If everything would be possible (waking the dead included), which two people should sing the ultimate country duet?
~ Patsy Cline and Chris Stapleton. It’s hard to say if their voices would blend well together or not but those are hands down two of the best voices in the genre.
What song (that you’ve recorded) means the most to you and why?
~ Thats really tough, but it’s probably one that I’ve recorded a couple different times, but isn’t slated for this upcoming record because of that. It’s called “The Part They Don’t Tell You.” I wrote it when I was a sophomore in college about that feeling of leaving my hometown, where I felt like a big fish in a small pond, to arriving in an ocean of talent in Nashville, and then just applying that to those everyday challenges in life. People tell you all the places you’ll go and the things you’ll do but Dr. Suess never told us about the in-betweens.
Who would you like to write a song for you?
~ Whoa. Where do I start?? I can think of ten people I know personally in Nashville off the top of my head, but if I could choose anyone in the world, I would probably choose Patty Griffin. I think she’d be able to see something in my story that I might’ve missed.
What is the one thing that readers/fans would be surprised to know about you?
~ I’m actually kind of shy. More introverted than extraverted. It doesn’t always come off that way, cause I open up a lot more in one on one situations, but I recharge when I’m by myself.
Give us one country song you never want to hear on radio anymore and tell us why.
~ Nah, we are a genre that’s supposed to remain supportive of one another. I think everyone who works hard deserves a chance for their fans to hear them or to be discovered on country radio. I’d be more interested in hearing how fans answer this question as opposed to how other artists do!
What is the question interviewers never seem to ask you and…you wish they would? (Please provide your answer as well.)
~ “What’s the biggest challenge in being an artist?” A: Remaining true to yourself. Representing yourself, your being and your voice as a brand is a very delicate thing. You don’t want to change who you are to be successful, but you still have to run a business. I always want to make sure that the people I love, my family and lifelong friends know that despite the amount of time it seems I have to spend on myself, I think about them and their consistent and very different lifestyles often. It’s a difficult business to relate to when you aren’t in it as well, but it’s so important to keep those people who made you who you are constant in your life.
Describe the ultimate recording studio (not the technique but the facilities)

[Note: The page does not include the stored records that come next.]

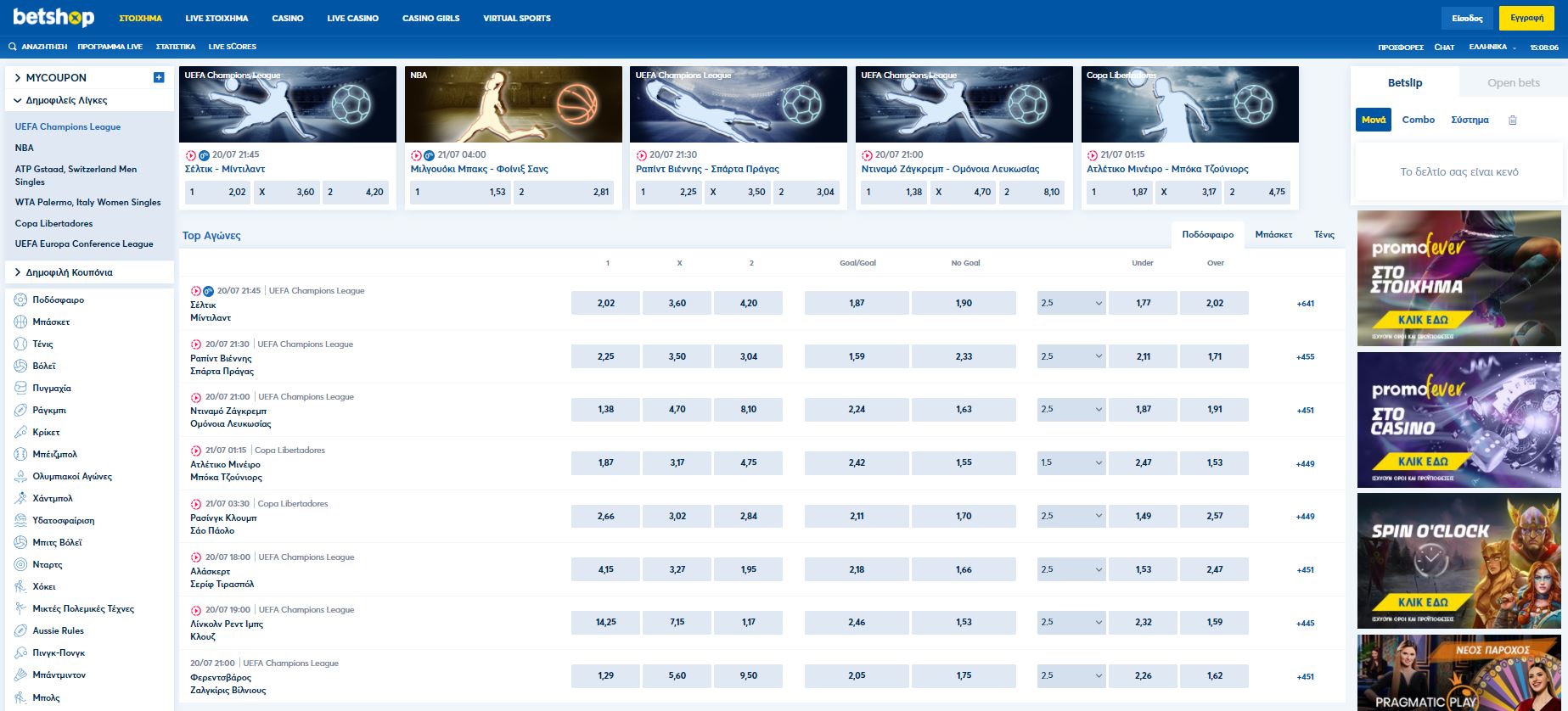
Task: Click the football icon in sports sidebar
Action: [21, 300]
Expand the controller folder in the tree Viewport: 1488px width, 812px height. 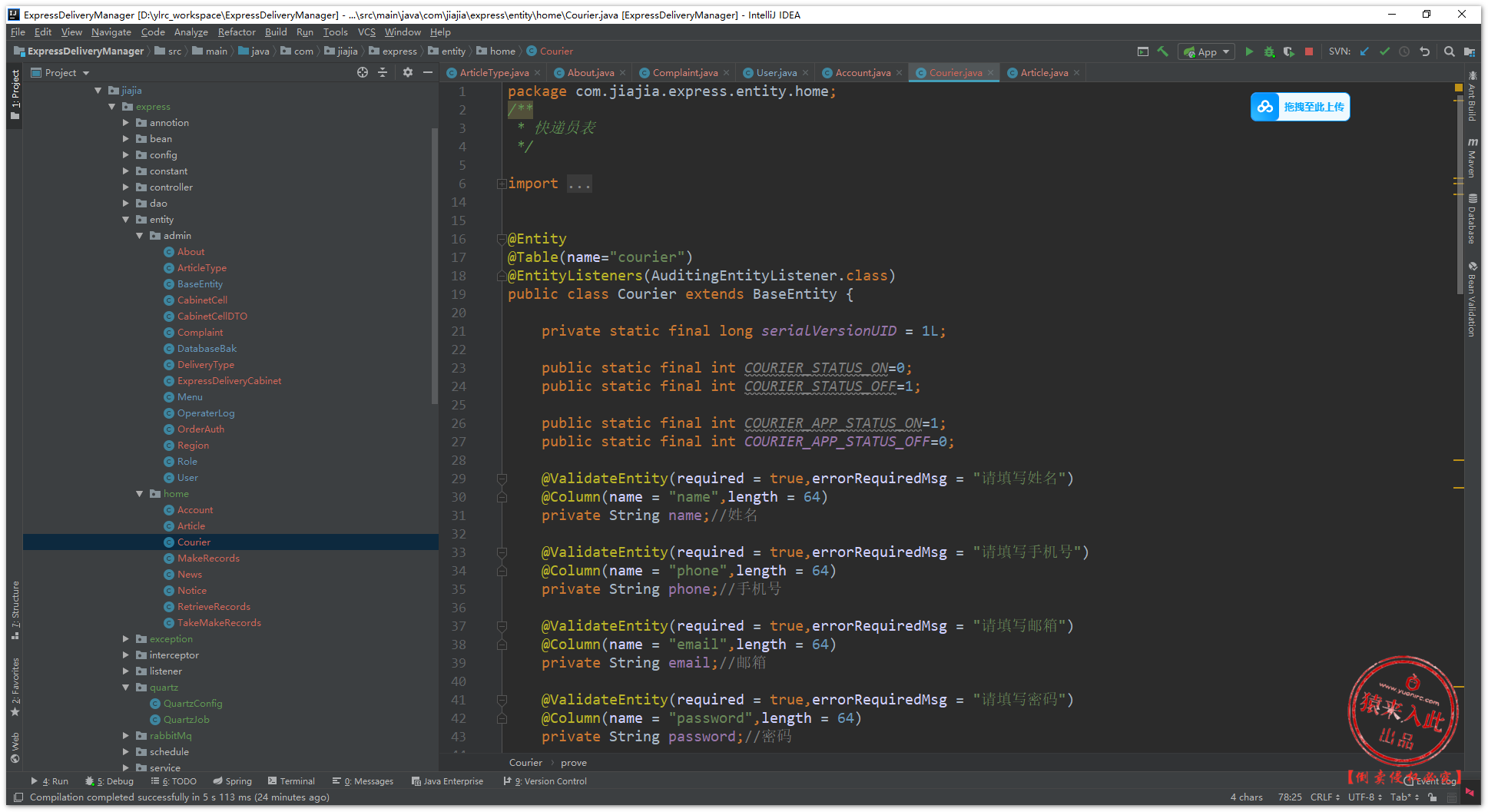pos(126,187)
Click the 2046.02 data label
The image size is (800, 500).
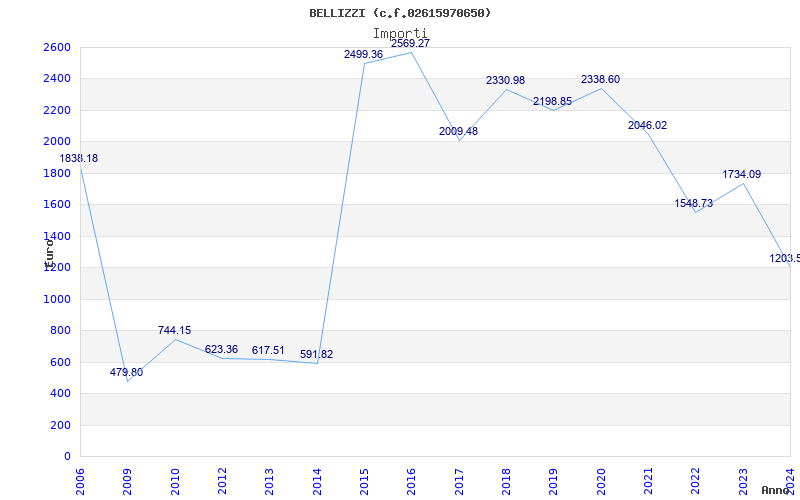(x=646, y=125)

~ Lots of good vibes. Oriental rugs, moody low-lighting, knick-knacks, instruments with stories in them, old photographs of people who’ve recorded there in the past, a velvet Elvis. I’d feel right at home.
Johnny or June ?
~ Johnny. Cause he was a hot mess and a rebel. Qualities I see in myself.
Are you still nervous before going on stage and if so, do you use any “rituals” to calm you nerves.
~ Yes. A shot of whiskey and a prayer to the big man upstairs.
What was the most memorable day in your musical career and tell us why.
~ I’ve had a lot of good ones over the years, but there was a moment where I lost my breath for a minute this past year. It was the night before my first music video release for “Nostalgia.” We had a backyard viewing party on a projector screen. After it ended and I looked at all my friends who had come over to watch, on their feet, giving me a standing ovation I just felt so loved and supported and proud of the work we had put in.